2020-10-03, 08:09   #4
S485122

Sep 2006
Brussels, Belgium

110100001102 Posts

Quote:
 Originally Posted by VBCurtis 100W and 125W having the same ms/iter suggests the 100W setting is already saturating the memory bandwidth. ...
Those i9-10L CPUs support quad-channel memory, then as mackerel remarked the FFT size means memory will not be solicited much.

Those CPUs come with two AVX-512 FMA units : IMHO that is the limiting factor.

I have an i9-10920X which I limited at 3GHz (3,5 GHz is nominal) AND at a power draw of 140 W (165 W being nominal). 2880K FFT require 0,93 ms per iteration (one worker twelve cores) on those settings. The CPU is then at a bit less than 80% utilisation (38% if taking hyperthreading into account.)

Jacob

2020-10-03, 11:33   #5
Xyzzy

"Mike"
Aug 2002

8,167 Posts

Quote:
 Originally Posted by VBCurtis I wonder how different this effect is with an FFT ten times as big.
We will test that later today.

Quote:
 Originally Posted by mackerel How many workers were used?
One worker per core.

2020-10-03, 14:01   #6
mackerel

Feb 2016
UK

6438 Posts

Quote:
 Originally Posted by S485122 Those i9-10L CPUs support quad-channel memory, then as mackerel remarked the FFT size means memory will not be solicited much. Those CPUs come with two AVX-512 FMA units : IMHO that is the limiting factor.
The model mentioned is a consumer one, dual channel, no AVX-512.

Quote:
 Originally Posted by Xyzzy One worker per core.
Probably ram bandwidth limited. Try some other combinations. I'd guess 3 workers of 3 cores each is likely better, even if that leaves you with a core left over.

2020-10-03, 14:53   #7
S485122

Sep 2006
Brussels, Belgium

2×5×167 Posts

Quote:
 Originally Posted by mackerel The model mentioned is a consumer one, dual channel, no AVX-512. ...
Indeed, I thought it was 19-10900X :-( (A wee bit of dyslexia, too quick to answer ... sloppiness.) Sorry.

Jacob

2020-10-03, 15:39   #8
kriesel

"TF79LL86GIMPS96gpu17"
Mar 2017
US midwest

3·29·59 Posts

Quote:
 Originally Posted by Xyzzy We will test that later today. One worker per core.
I suggest turning mprime benchmarking loose to determine optimal-throughput number of workers at a fixed power setting at first-test wavefront PRP fft length. It's unlikely to be 1 core per worker in my experience on a variety of cpu models old and new. For most reliable results, minimize other system activity throughout the benchmarking run. Enjoy your toy!

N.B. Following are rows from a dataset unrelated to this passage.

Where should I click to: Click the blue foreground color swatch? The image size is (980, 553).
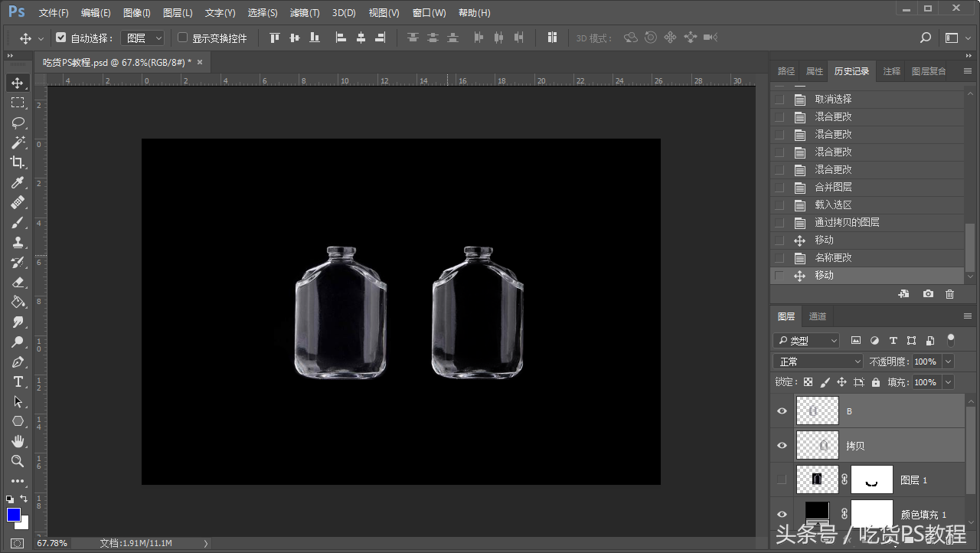pyautogui.click(x=14, y=515)
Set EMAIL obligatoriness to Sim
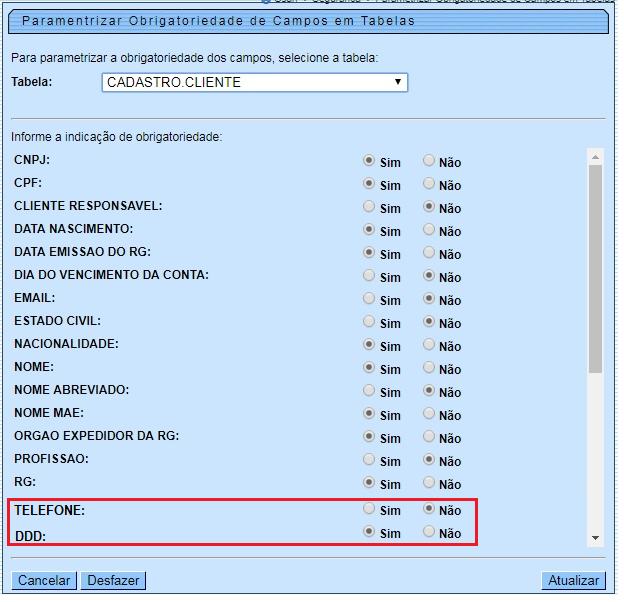Image resolution: width=624 pixels, height=602 pixels. click(x=369, y=298)
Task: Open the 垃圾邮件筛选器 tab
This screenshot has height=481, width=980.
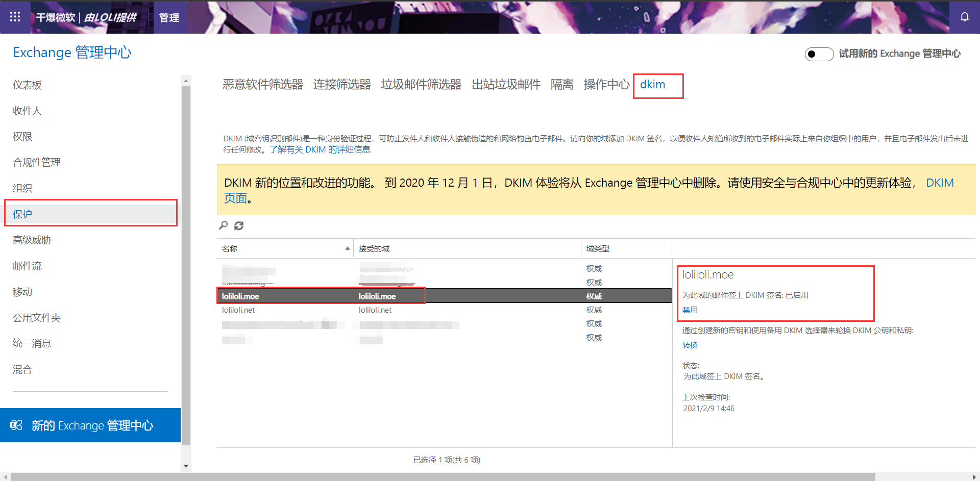Action: (x=421, y=85)
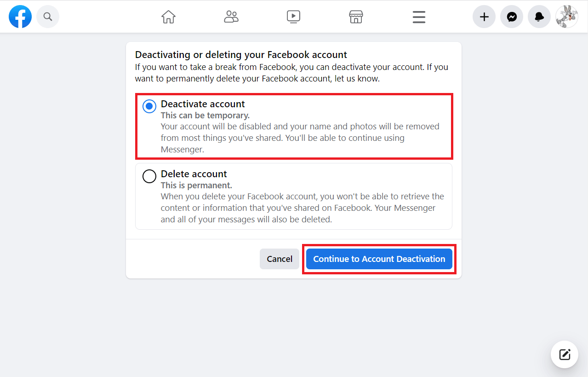
Task: Open the Messenger icon
Action: click(512, 17)
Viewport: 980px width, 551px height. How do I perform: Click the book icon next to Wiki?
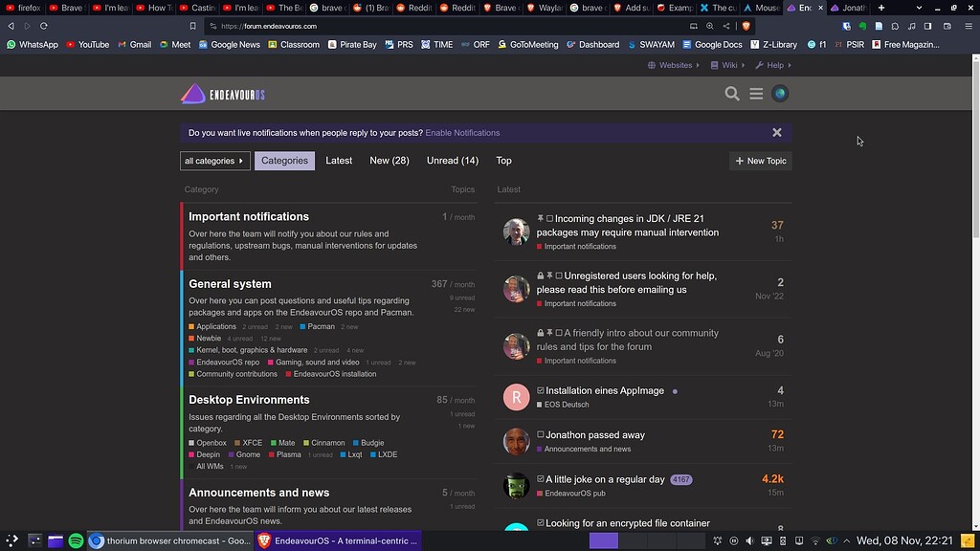[x=714, y=65]

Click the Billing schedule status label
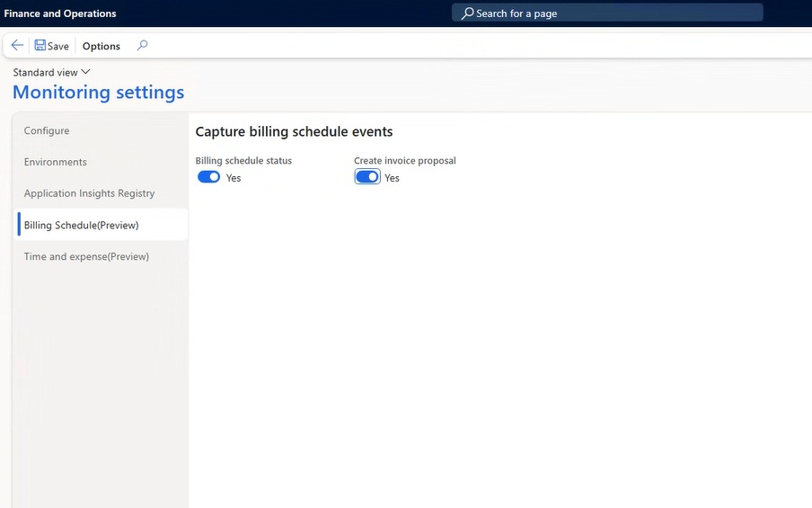click(x=243, y=161)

Last fiddled with by kriesel on 2020-10-03 at 15:44

 2020-10-03, 17:10 #9 Aramis Wyler     "Bill Staffen" Jan 2013 Pittsburgh, PA, USA 19B16 Posts I agree - 1 core per worker would be optimal in a perfect world with infinite lvl 3 cache, but you only have a 20 MB cache and so there is no way in hell you're fitting 10 PRPs in there. You might generate an overall increase in throughput with just 2 workers, because even if it isn't as efficient per core you would be entirely on the chip. I know that thing has quad channel memory so it might be faster running 10 workers against system ram, but it really might not, either. Staying on the chip is a big advantages, and that's why I got the ryzen5 6 core instead of the ryzen7 8 core - they have the same 32MB cache and the ryzen5 cost a lot less. Last fiddled with by Aramis Wyler on 2020-10-03 at 17:11
2020-10-03, 18:35   #10
Xyzzy

"Mike"
Aug 2002

8,167 Posts

We ran two benchmarks.

The first is with a power limit of 25W. The second is at 250W. We turned off the short term "turbo" thingie.

In all cases, using one worker yields the best throughput. We did not test hyper-threading.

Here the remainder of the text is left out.